Critique : À Capella

Simon Riaux | 22 novembre 2014
Simon Riaux | 22 novembre 2014

Présenté pour la première fois en France lors de la 16ème édition du Festival du film Asiatique de Deauville, À Capella a marqué la manifestation de son empreinte en remportant les Prix du Public, de la Critique internationale et du Jury. Quelques heures après l'annonce de sa sortie française fin 2014, quel est donc ce film qui comptera assurément parmi les sensations de l'année ?

 

Dès l'ouverture d'À Capella, les pupilles de Chun Woo-Hee transpercent le spectateur. De ses yeux sombres, se déverse à l'écran une vague d'émotions puissantes, où surnagent la révolte, la tristesse et une force peu commune. Le jeune metteur en scène Lee Su-Jin ne s'est pas trompé en faisant de la comédienne le dispositif central d'une mise en scène aussi sophistiquée qu'apparemment simple.
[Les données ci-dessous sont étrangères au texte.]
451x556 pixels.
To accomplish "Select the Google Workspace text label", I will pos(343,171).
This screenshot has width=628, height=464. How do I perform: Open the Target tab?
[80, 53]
Un sujet tel que l'impossible retour à la vie d'une lycéenne traumatisée par un fait divers barbare aurait pu écraser ce premier film, son réalisateur ou ses comédiens. Il n'en est rien, grâce à une caméra qui réserve ses effets de style à la construction d'un récit complexe, mais sait toujours se mettre en retrait pour laisser l'émotion poindre, puis déferler.

De ce récit qui ne choisit jamais entre mélodrame et chronique d'une jeunesse broyée par une morale délirante, on retient de bouleversants portraits de femme. Si les thèmes abordés ne vont pas sans un certain dolorisme, jamais À Capella ne s'embourbe dans le piège de la narration dépressive ou la dénonciation simplette d'un machisme destructeur. La relation entre Han Gong-Ju et la femme mûre qui l'accueille, sa renaissance grâce à la musique ou son obstination à apprendre la natation nous amènent sur un tout autre terrain. En nous donnant à voir une étincelle de vie que rien ne saurait éteindre, pas même le désespoir où l'opprobre, Lee Su-Jin choisit de toujours privilégier la lumière aux ténèbres.

L'épilogue de cette histoire en forme d'élégie marque par la lumière éclatante qui la baigne, comme pour nous rappeler que des choix fatals peuvent être empreints de grâce. Du destin terrible de Han Gong-Ju nous parvient une énergie irrépressible, l'image de cette jeune fille lavant le dos d'une femme adultère rouée de coups, du sourire de sa meilleure amie transpercée par sa voix cristalline, de sa voix à la musicalité entêtante. Le tour de force exceptionnel d'À Capella est de nous conter simultanément une histoire à l'issue désespérante et son cheminement gorgé d'espoir.

 

 

Résumé

Lumineux et tragique, À Capella est un premier film dont la puissance et la délicatesse impressionnent.